La red de más de 200 jardines comunitarios de DUG cultiva más que alimentos: transforma vecindarios.
En terrenos gestionados por ciudades, escuelas y grupos religiosos, apoyamos a voluntarios para que lideren, planten y construyan juntos. Estos huertos ofrecen más que solo productos. Ofrecen un espacio para reunirse, compartir, descansar, celebrar y reconectar, entre nosotros y con la tierra.
Los jardines del DUG constan de varias parcelas separadas, cada una de ellas cuidada por una persona o una familia.
Lo/as jardinero/as comunitario/as cuidan y cosechan sus propias parcelas o espacios de cultivo.
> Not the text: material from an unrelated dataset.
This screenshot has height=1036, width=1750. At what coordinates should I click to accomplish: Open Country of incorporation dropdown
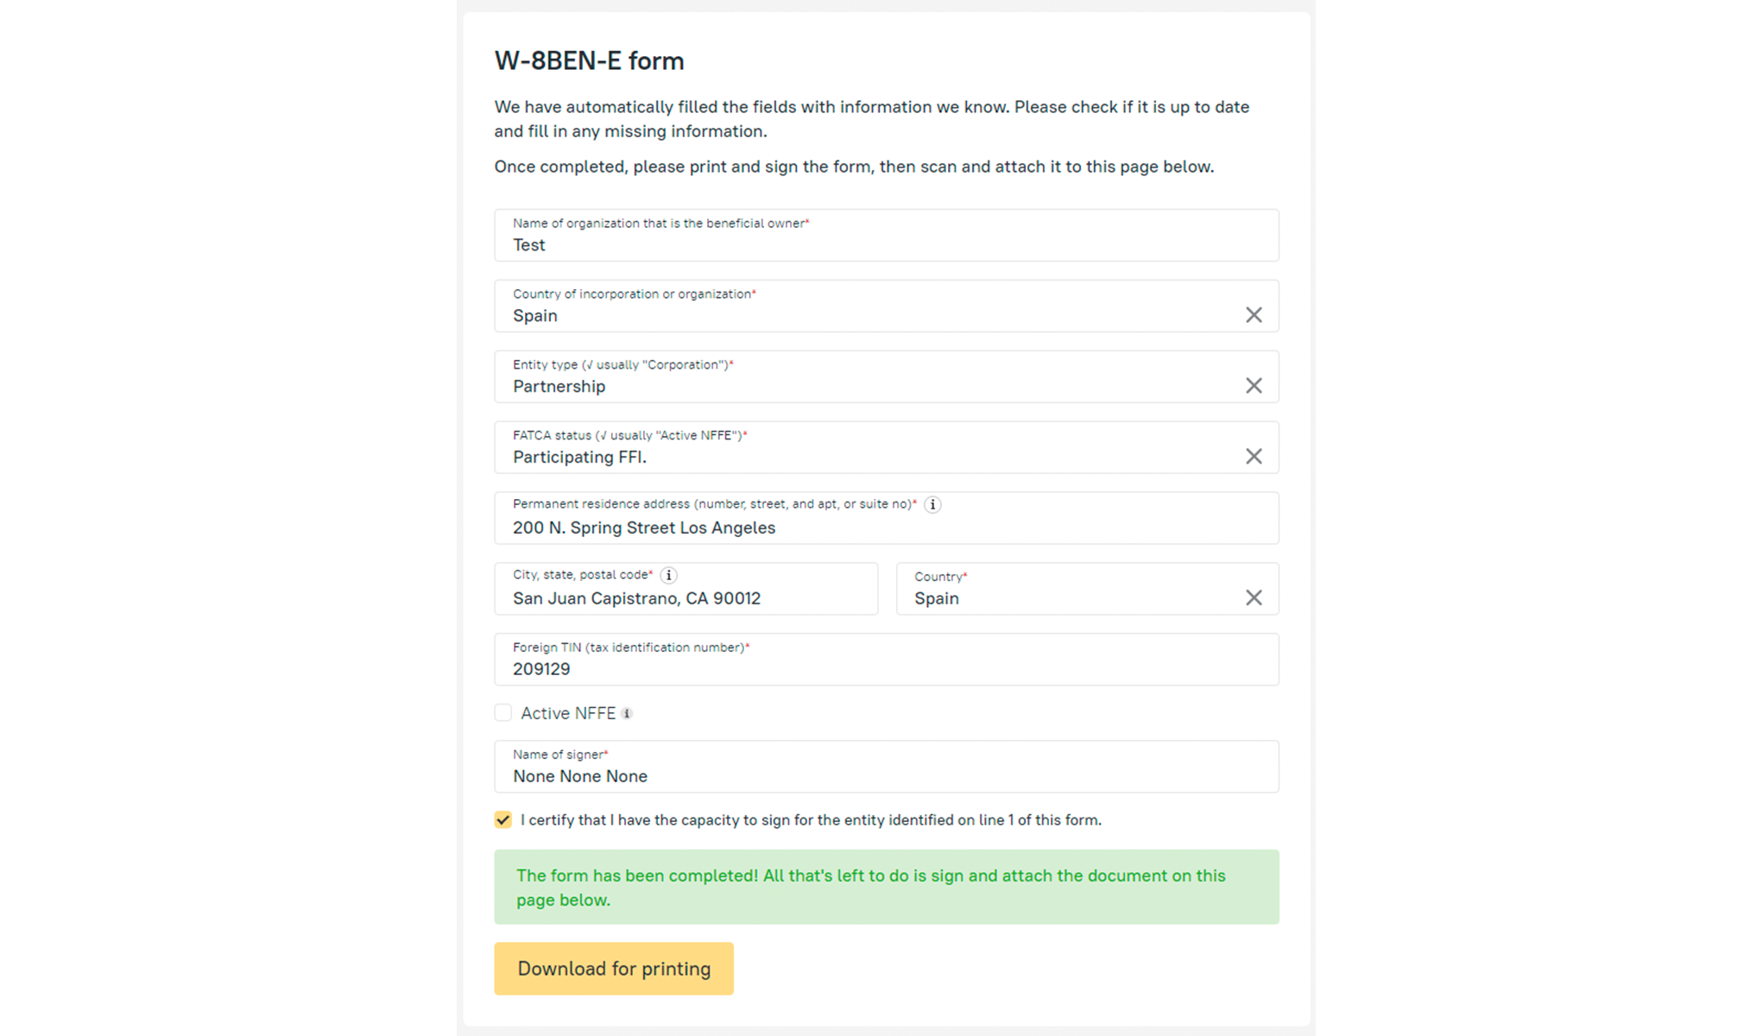(863, 316)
El tamaño de las parcelas varía según el jardín, pero la mayoría mide 3 x 4,5 metros, o unos 14 metros cuadrados.
Los espacios compartidos, como senderos, parterres de flores y hierbas perennes, cobertizos y espacios de reunión, son cuidados por todos los miembros de la comunidad.
Muchos jardines también cuentan con espacios dedicados al cultivo de productos adicionales para la redistribución comunitaria, en colaboración con bancos de alimentos locales, organizaciones comunitarias y grupos de ayuda mutua. Además, los horticultores comunitarios de DUG se comprometen a donar el 10 % de su cosecha cada temporada de cultivo.